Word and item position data
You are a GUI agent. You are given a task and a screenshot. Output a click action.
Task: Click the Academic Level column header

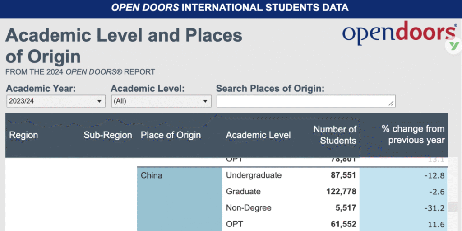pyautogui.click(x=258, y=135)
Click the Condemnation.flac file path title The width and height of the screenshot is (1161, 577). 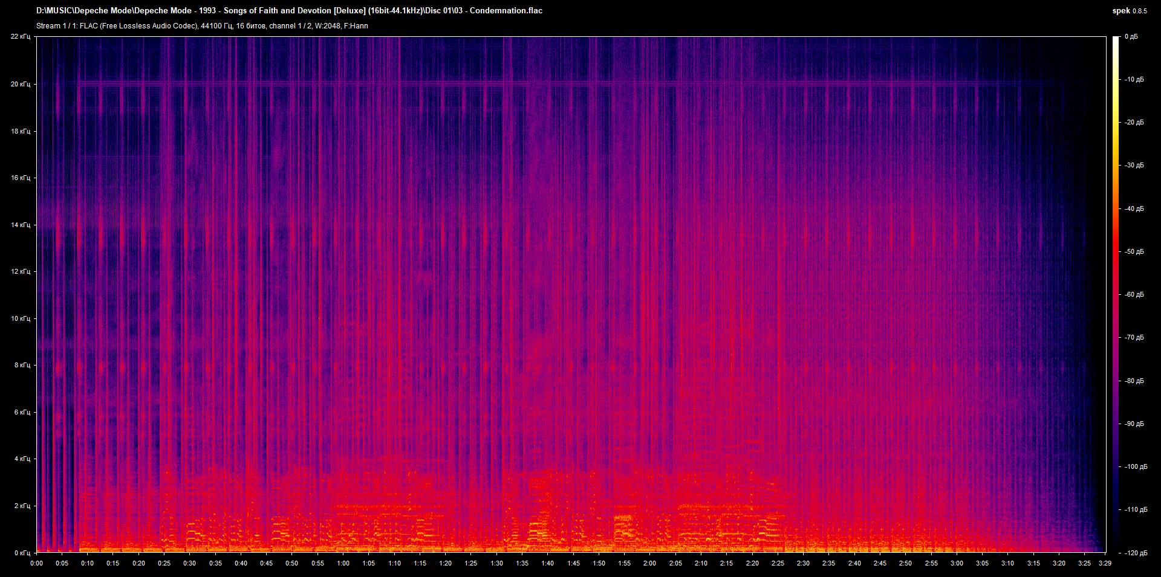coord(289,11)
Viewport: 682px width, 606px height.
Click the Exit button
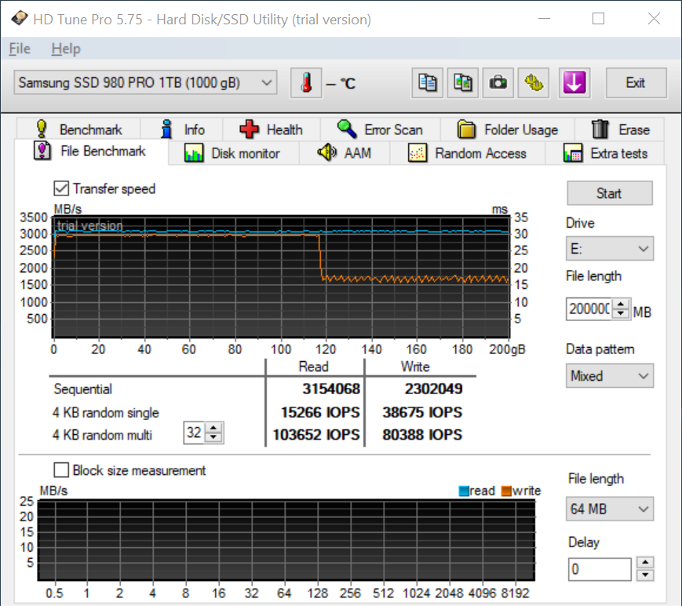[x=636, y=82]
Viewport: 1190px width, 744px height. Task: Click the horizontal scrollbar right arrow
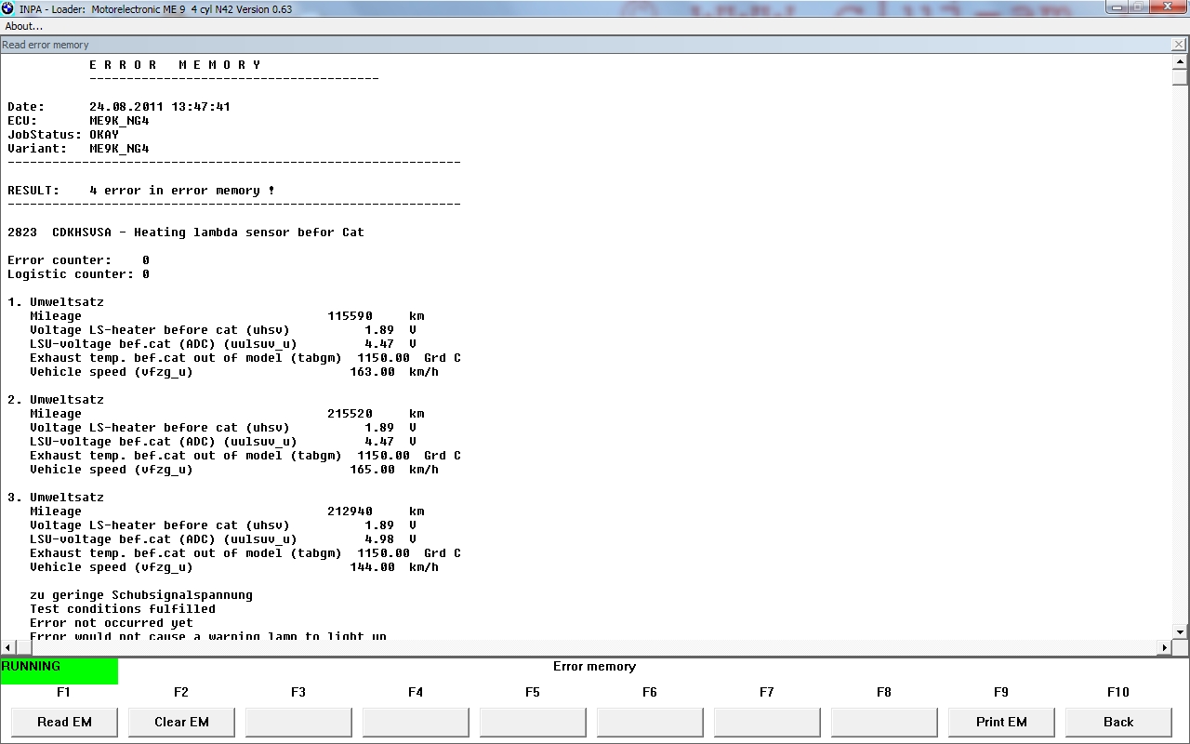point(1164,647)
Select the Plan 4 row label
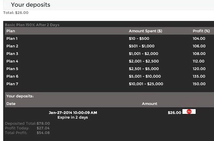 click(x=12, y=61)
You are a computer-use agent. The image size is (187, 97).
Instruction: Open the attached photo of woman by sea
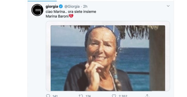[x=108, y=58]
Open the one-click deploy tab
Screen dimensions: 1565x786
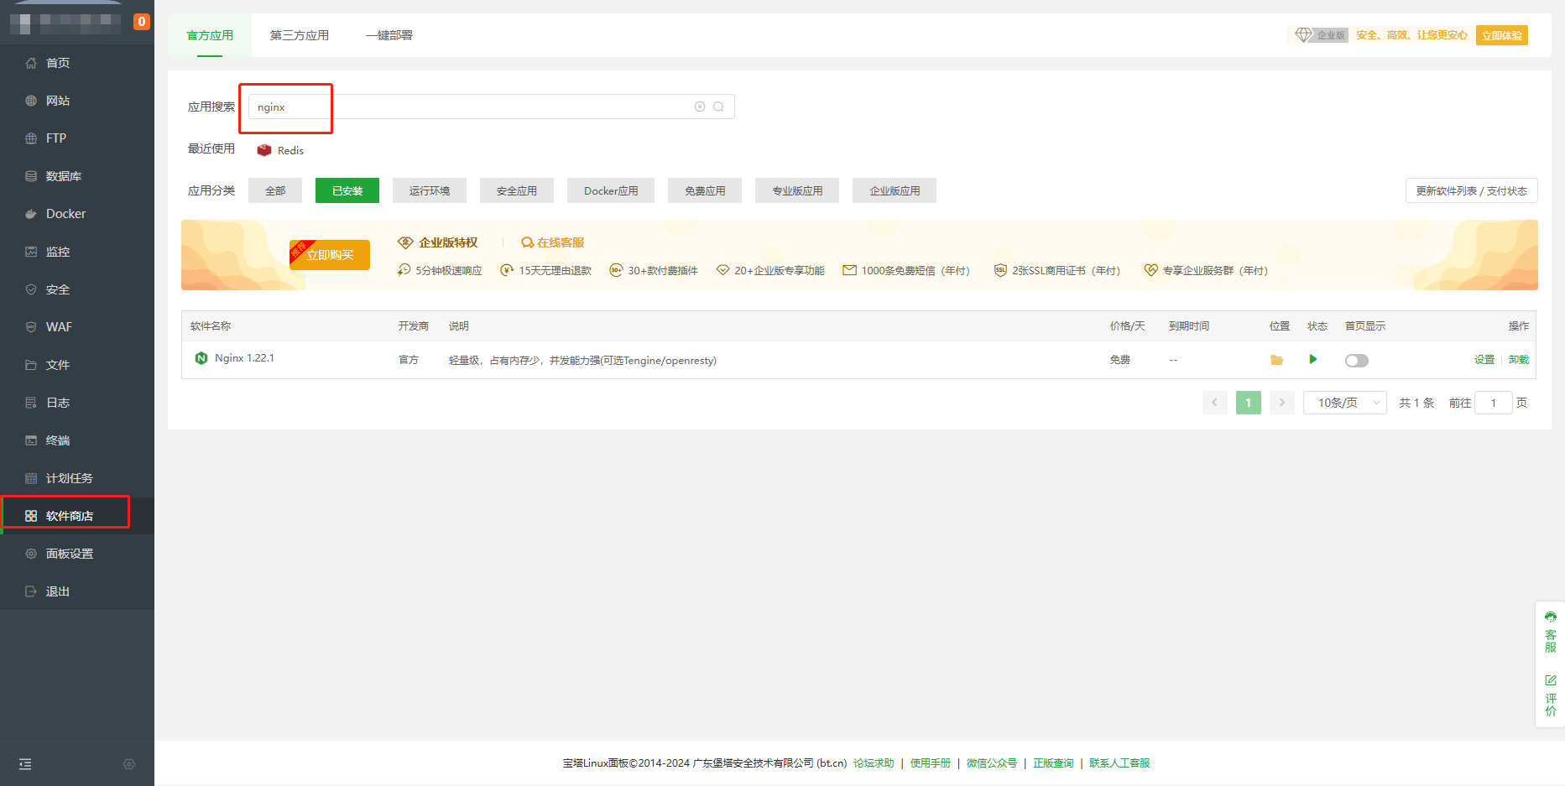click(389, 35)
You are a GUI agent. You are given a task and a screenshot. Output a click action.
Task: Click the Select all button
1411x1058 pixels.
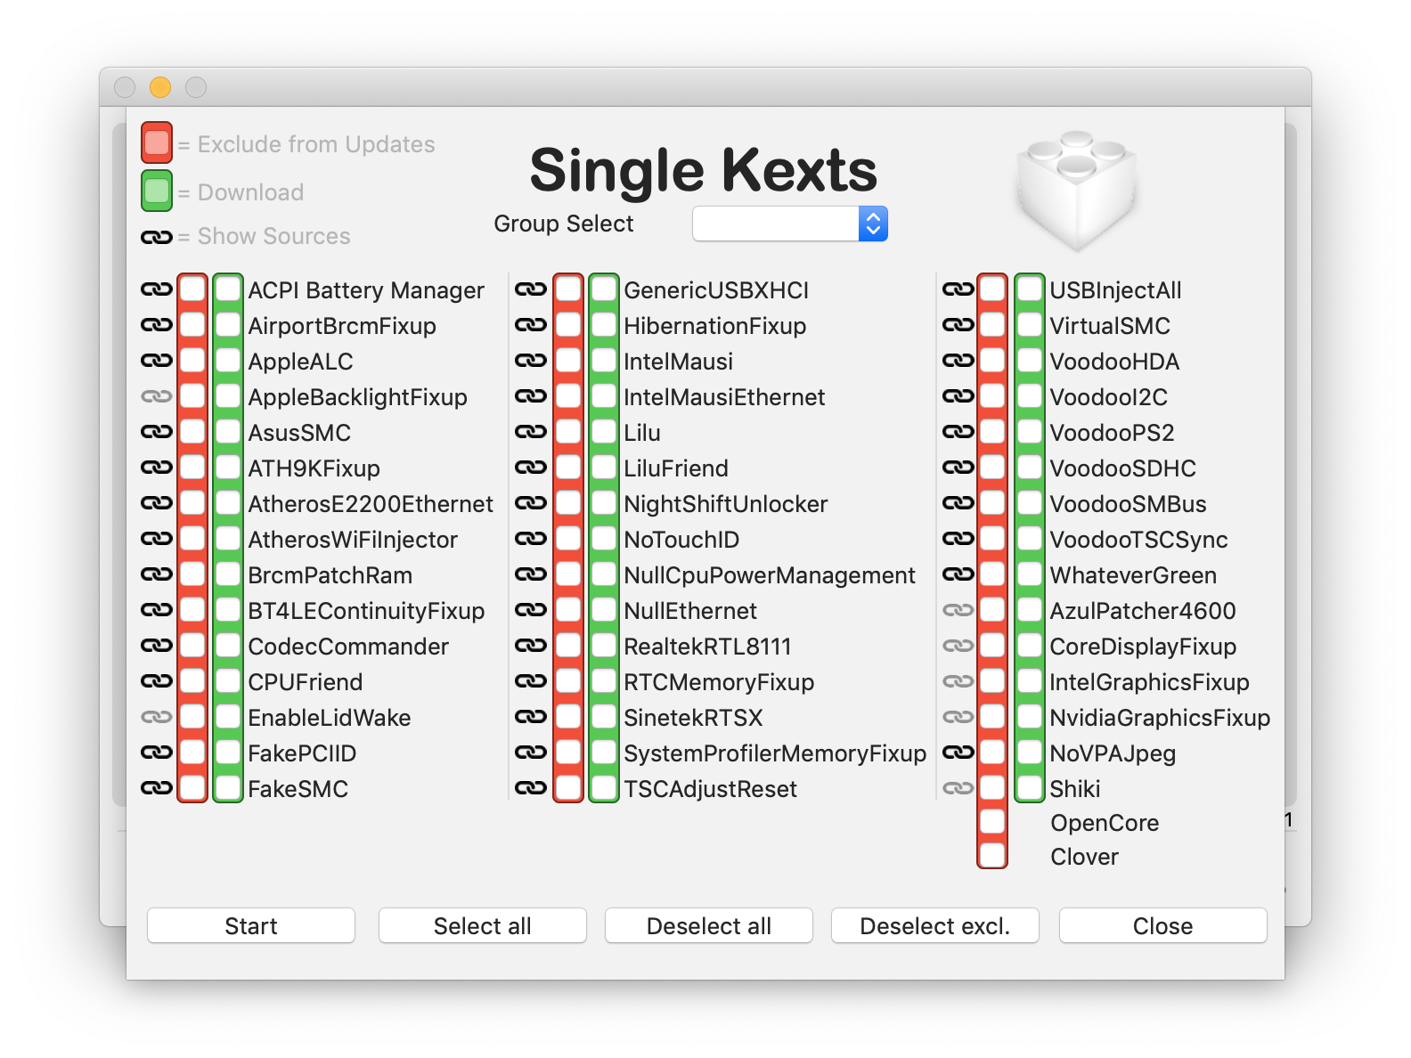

▶ _Task details_: Update the stretch of entries from the line containing "You are a computer-use" through the end of the entries, replacing "screenshot" with "screen capture" and keeping everything else unchanged. Leave the pictures out of your answer.

▶ _Exercise answer_:
You are a computer-use agent. The image size is (187, 97).
Instruction: Open the attached photo of woman by sea
[x=108, y=58]
Open the one-click deploy tab
Screen dimensions: 1565x786
click(389, 35)
You are a GUI agent. You are given a task and a screen capture. Output a click action.
Task: Click the Select all button
1411x1058 pixels.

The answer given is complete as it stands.